Saturday mornings are the centrepiece of Prague Running Crew's week, but the programme does not stop there. On Tuesday evenings at 19:00, the crew runs Track Night, a medium-distance tempo session that gives runners the chance to push harder than they would on an easy Saturday outing. Track work is a different kind of effort entirely: structured, focused, sometimes uncomfortable, and deeply satisfying when it goes well. It draws the runners in the crew who are chasing specific times, who want to develop speed, or who simply enjoy the particular discipline that a track session demands. There is a different energy on a Tuesday night compared to a Saturday morning, more concentrated, a little more serious, and Prague Running Crew's Track Night channels that energy well. Wednesday evenings bring another dimension entirely. The Groovy Girls Run is a short, easy-paced run at 18:00, meeting at The Miners Coffee Bakery, and it reflects something important about the crew's values. Dedicated women's run sessions create space for a different kind of conversation and a different kind of comfort, particularly for women who may be new to running in a group setting or who simply prefer the atmosphere of a women-only outing. The existence of this session within the crew's regular programme speaks to a genuine awareness that not every runner experiences a group run the same way.

Open Doors and No Membership Fees

Prague Running Crew is open to everyone, and there are no membership fees. Those two facts together are worth sitting with for a moment, because they shape everything about who shows up and how the crew feels. Running can be an expensive sport when gear, race entries, and coaching costs are added up, and community running groups that layer fees on top of that can, even unintentionally, narrow their membership to those with disposable income and existing confidence. Prague Running Crew removes that barrier entirely. Anyone in Prague who wants to run with other people can join, follow the crew on Instagram, check the schedule, and show up. The crew now has around 200 members, a number that reflects real growth from those early days when Dima was simply hoping to find a few training partners for his half marathon preparation. That growth happened because the crew earned it, by being consistent, by offering genuine variety in its programming, and by making sure that the experience of showing up for the first time was not a test that new runners had to pass.
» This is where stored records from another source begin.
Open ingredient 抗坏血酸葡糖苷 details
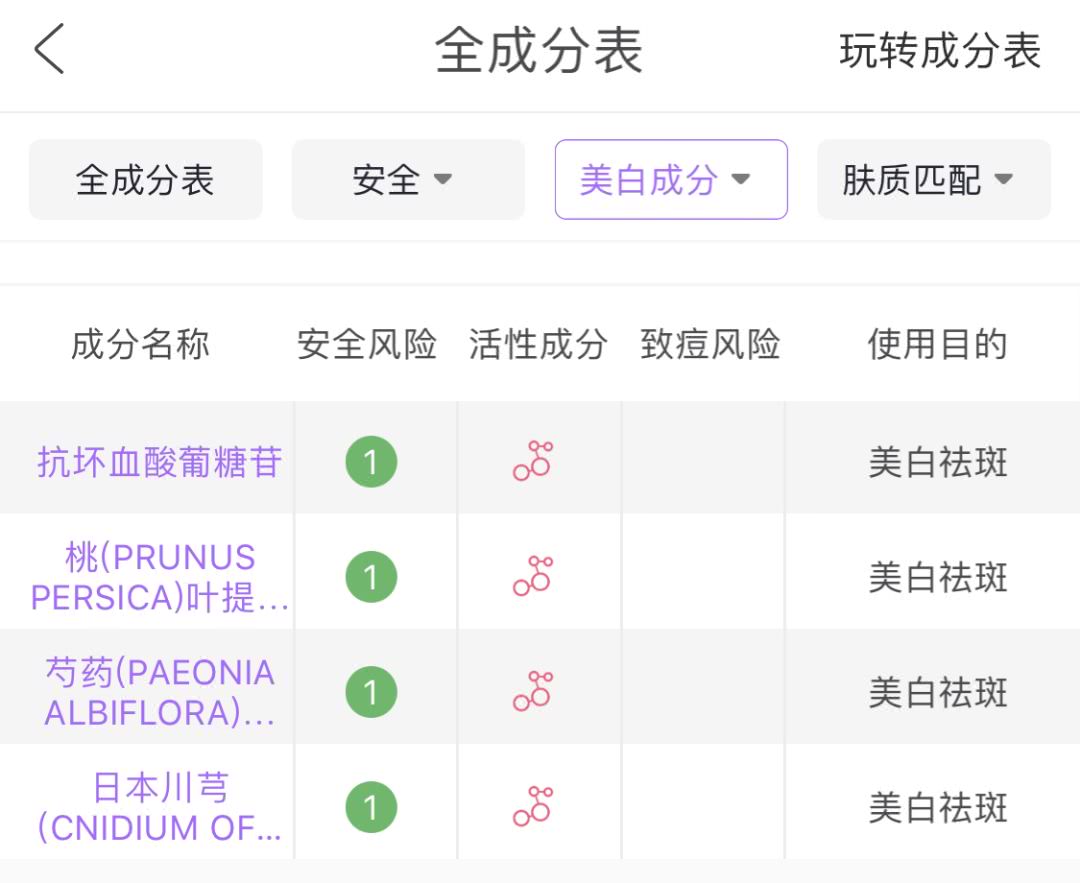Screen dimensions: 1080x883 (160, 463)

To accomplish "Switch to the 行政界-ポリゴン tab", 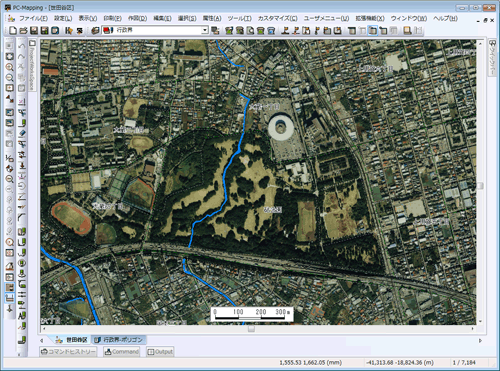I will coord(119,340).
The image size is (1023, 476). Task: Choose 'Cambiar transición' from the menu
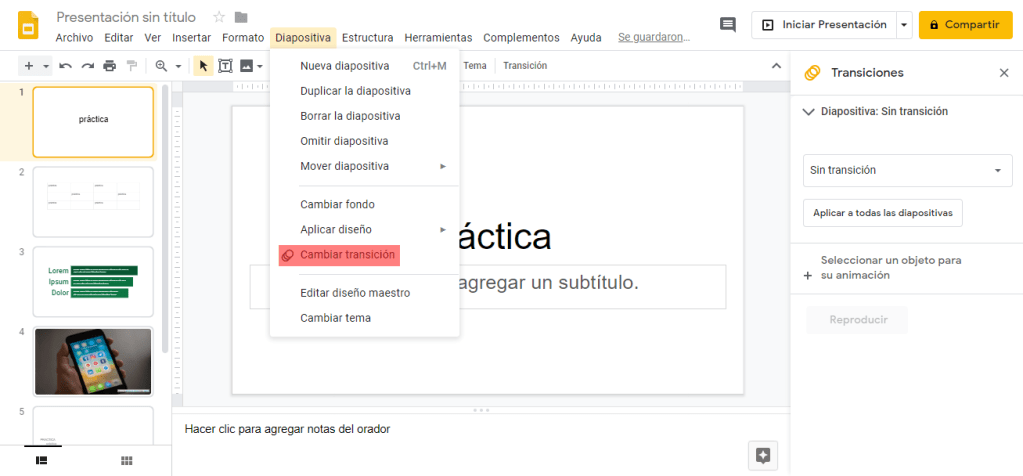tap(347, 255)
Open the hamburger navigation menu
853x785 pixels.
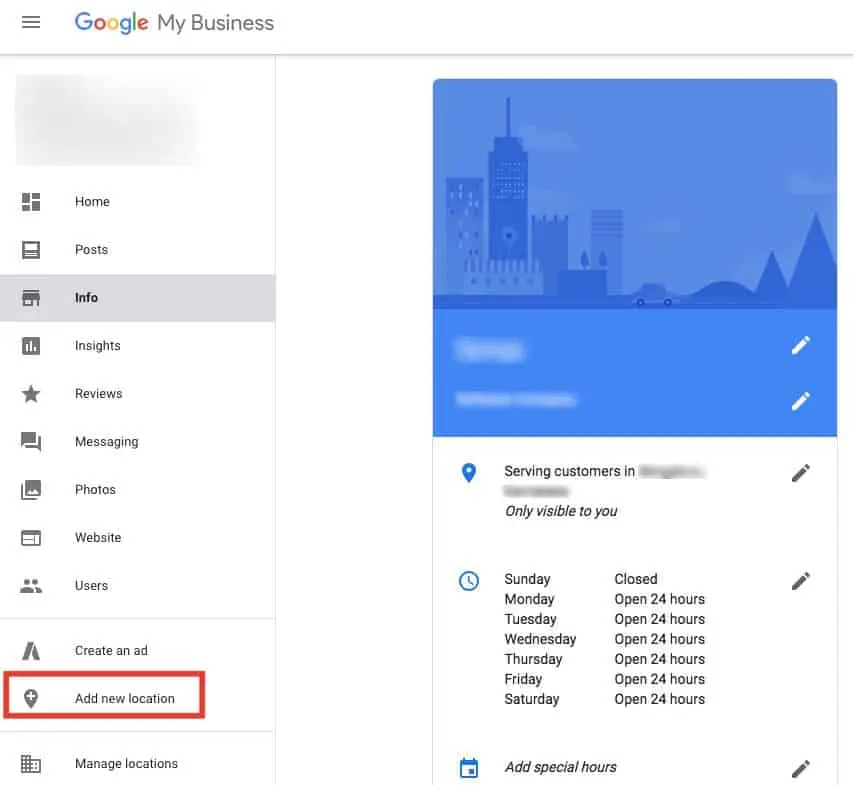coord(31,22)
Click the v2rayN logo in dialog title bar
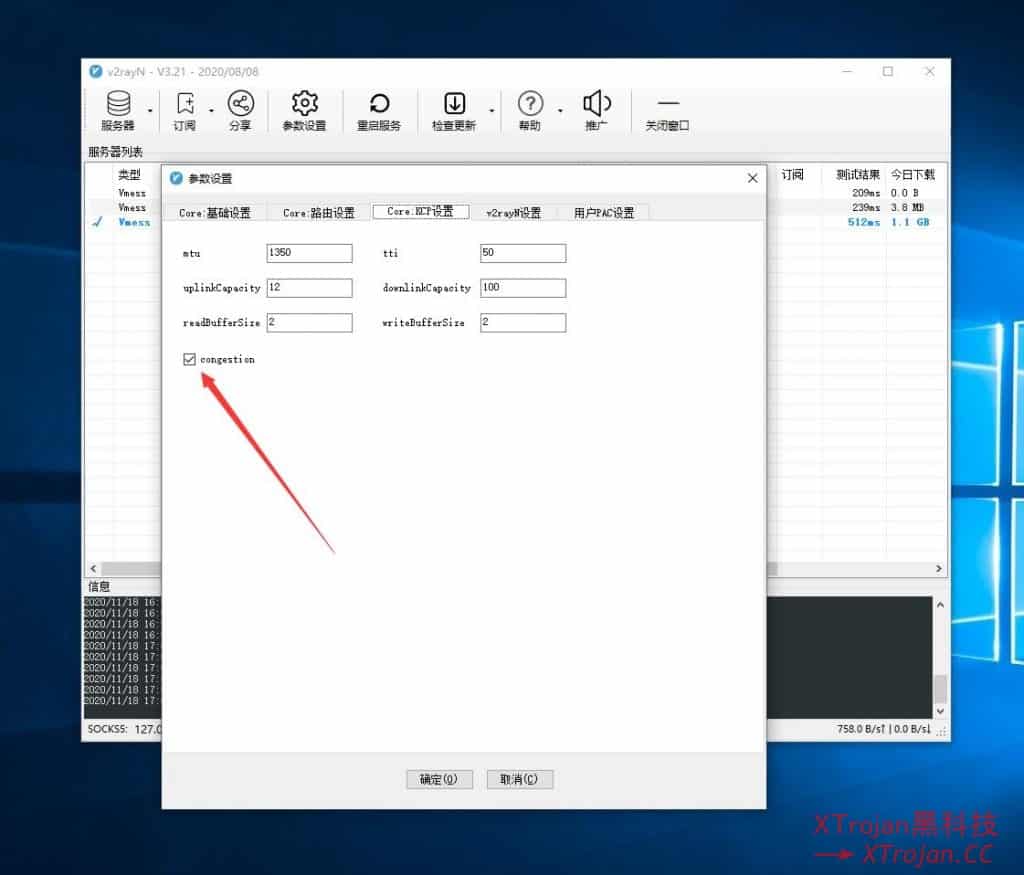Viewport: 1024px width, 875px height. point(177,177)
Around 200 people in a community that started from one person's training plan is a remarkable accumulation of trust.

Running Prague Together Every Week

What Prague Running Crew offers, when you strip away the logistics and the run formats and the team roles, is something straightforward and deeply useful: a reason to get out the door, and people to do it with. The Saturday three-run setup, the Tuesday track session, the Wednesday women's run, these are not complicated propositions. They are regular, reliable appointments on the calendar of Prague's running life. The crew does not ask you to prove yourself before you join. It does not require experience, speed, or a target race. It asks only that you show up, at The Miners Coffee Bakery or at the track on Tuesday night, and run. For anyone in Prague who has been thinking about getting into running, returning to it after time away, or simply looking for a community to train with, Prague Running Crew has kept the answer simple since February 2023. One founder who did not want to run alone built something that means nobody in this city has to.